Zapewnienie bezpieczeństwa przestrzeni powietrznej to najważniejsze zadanie wojska na czas Euro 2012. W całości odpowiada za nie MON; w pozostałych dziedzinach żołnierze będą jedynie wspierać służby podległe MSW. Na początku maja resort obrony poinformował, że do obrony powietrznej wydzielono ponad 1,1 tys. żołnierzy, ok. 12 statków powietrznych i ponad 190 sztuk innego sprzętu specjalistycznego. To ok. jednej trzeciej wszystkich żołnierzy skierowanych do zabezpieczenia Euro 2012.
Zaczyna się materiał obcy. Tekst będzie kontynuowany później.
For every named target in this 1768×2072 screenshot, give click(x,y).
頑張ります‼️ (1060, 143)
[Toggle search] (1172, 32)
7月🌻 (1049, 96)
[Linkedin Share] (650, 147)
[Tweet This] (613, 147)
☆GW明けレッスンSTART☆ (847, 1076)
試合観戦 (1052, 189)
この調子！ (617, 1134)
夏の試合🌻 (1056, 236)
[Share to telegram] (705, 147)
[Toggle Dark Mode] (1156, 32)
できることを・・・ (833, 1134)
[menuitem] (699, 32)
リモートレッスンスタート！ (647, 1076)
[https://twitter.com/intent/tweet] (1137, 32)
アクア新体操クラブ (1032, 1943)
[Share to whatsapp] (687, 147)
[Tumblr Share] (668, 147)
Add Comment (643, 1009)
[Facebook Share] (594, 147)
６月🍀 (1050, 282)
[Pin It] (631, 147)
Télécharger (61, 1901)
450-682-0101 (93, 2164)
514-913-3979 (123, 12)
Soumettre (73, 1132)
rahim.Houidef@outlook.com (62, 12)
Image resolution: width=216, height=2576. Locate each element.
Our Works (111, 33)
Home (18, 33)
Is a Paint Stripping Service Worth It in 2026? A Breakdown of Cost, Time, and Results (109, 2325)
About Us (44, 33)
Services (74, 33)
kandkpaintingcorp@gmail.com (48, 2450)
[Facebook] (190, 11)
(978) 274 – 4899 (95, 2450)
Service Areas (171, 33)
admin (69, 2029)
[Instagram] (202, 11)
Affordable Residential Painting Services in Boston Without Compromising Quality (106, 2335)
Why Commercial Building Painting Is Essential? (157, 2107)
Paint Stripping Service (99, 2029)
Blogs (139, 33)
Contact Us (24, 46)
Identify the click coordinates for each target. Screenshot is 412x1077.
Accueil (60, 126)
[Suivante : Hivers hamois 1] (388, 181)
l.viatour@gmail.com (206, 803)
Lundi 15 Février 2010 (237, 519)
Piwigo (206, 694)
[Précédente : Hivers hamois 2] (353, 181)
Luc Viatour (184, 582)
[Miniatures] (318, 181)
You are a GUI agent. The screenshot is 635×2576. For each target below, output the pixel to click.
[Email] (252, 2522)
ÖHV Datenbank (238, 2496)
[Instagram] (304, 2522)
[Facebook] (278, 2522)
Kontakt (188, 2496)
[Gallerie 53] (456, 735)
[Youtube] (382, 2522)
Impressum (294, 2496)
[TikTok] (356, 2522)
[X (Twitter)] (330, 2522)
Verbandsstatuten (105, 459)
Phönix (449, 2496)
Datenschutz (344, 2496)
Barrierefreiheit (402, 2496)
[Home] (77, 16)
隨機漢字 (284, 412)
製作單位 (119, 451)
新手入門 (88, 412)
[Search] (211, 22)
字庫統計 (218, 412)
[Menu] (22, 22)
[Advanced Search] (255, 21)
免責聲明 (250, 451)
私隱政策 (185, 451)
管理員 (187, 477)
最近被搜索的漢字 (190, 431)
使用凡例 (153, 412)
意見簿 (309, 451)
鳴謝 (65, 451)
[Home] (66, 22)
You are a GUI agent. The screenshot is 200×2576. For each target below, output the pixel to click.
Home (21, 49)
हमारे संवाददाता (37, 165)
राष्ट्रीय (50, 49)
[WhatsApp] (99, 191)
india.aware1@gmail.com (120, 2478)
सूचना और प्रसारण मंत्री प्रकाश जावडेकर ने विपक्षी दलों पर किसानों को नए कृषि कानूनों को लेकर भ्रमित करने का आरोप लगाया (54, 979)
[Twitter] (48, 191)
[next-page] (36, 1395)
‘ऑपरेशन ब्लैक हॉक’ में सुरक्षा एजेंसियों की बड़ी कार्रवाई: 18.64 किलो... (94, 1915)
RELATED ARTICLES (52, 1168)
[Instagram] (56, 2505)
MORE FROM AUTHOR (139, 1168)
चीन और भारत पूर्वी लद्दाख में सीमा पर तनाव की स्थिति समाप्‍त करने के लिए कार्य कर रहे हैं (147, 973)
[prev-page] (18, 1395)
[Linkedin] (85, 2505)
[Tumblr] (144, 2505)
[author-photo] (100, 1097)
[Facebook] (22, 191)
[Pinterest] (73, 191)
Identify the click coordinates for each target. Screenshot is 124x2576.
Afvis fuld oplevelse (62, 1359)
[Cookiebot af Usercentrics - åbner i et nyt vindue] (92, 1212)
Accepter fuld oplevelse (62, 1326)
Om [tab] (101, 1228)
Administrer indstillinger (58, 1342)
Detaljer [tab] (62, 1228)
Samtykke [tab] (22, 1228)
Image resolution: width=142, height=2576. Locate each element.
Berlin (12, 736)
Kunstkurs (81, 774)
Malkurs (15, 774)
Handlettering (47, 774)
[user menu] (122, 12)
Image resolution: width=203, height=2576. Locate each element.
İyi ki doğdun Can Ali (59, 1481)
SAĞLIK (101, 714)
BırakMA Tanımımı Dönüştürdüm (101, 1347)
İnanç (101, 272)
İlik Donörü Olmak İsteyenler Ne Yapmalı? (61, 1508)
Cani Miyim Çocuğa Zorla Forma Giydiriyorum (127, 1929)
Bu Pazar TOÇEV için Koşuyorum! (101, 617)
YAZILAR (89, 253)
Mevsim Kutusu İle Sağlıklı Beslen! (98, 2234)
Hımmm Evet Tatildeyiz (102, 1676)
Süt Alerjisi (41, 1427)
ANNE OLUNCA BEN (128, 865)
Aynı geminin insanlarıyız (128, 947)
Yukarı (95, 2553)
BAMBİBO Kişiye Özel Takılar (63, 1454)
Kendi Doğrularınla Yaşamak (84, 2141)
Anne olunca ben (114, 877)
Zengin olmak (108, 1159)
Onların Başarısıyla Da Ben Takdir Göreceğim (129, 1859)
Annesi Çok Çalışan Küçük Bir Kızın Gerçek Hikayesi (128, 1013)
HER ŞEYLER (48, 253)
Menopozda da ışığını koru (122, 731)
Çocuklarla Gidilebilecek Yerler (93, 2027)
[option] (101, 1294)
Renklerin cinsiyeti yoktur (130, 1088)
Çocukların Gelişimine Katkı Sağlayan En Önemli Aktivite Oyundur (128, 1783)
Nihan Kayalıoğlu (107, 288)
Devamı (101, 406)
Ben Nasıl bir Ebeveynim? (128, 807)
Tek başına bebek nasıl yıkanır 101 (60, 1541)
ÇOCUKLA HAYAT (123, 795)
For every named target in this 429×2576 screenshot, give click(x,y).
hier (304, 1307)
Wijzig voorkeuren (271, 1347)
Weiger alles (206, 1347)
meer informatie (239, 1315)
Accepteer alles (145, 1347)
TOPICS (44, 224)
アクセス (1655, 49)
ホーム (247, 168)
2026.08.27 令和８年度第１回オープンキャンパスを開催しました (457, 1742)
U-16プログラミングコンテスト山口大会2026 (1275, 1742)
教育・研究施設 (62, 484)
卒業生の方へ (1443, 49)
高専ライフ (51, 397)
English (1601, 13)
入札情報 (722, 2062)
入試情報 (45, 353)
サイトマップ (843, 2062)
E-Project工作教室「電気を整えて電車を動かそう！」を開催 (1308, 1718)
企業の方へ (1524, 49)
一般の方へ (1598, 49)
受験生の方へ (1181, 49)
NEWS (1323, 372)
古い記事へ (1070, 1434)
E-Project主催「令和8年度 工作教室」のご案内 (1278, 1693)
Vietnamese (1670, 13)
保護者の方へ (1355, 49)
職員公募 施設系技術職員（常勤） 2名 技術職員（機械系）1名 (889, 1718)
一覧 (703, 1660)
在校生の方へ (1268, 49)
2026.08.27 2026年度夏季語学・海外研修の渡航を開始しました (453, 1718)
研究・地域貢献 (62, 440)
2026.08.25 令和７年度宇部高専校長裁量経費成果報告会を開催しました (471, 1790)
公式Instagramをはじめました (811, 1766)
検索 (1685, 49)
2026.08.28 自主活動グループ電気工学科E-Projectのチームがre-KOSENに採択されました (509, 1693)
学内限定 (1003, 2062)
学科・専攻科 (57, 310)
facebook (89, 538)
Prócz dodatkowych samolotów w zabezpieczenie mistrzostw zaangażowane są wojska rakietowe i radiotechniczne. W pobliżu każdego z miast gospodarzy turnieju - Warszawy, Gdańska, Poznania i Wrocławia - znajdą się zespoły ogniowe zestawów rakietowych średniego zasięgu S-125 Newa SC i przenośnych zestawów bardzo krótkiego zasięgu Grom.
Siły powietrzne wydzielą też personel obsługujący stacje radiolokacyjne na czterech wybranych lotniskach, a w okolicy Wrocławia zostanie rozwinięta mobilna stacja radarowa. Sześć wybranych posterunków radarowych w pobliżu miast gospodarzy oraz Krakowa obniży strefę rozpoznania do wysokości 500 m; normalnie w czasie pokoju wojsko wykrywa statki powietrzne od wysokości 3000 m.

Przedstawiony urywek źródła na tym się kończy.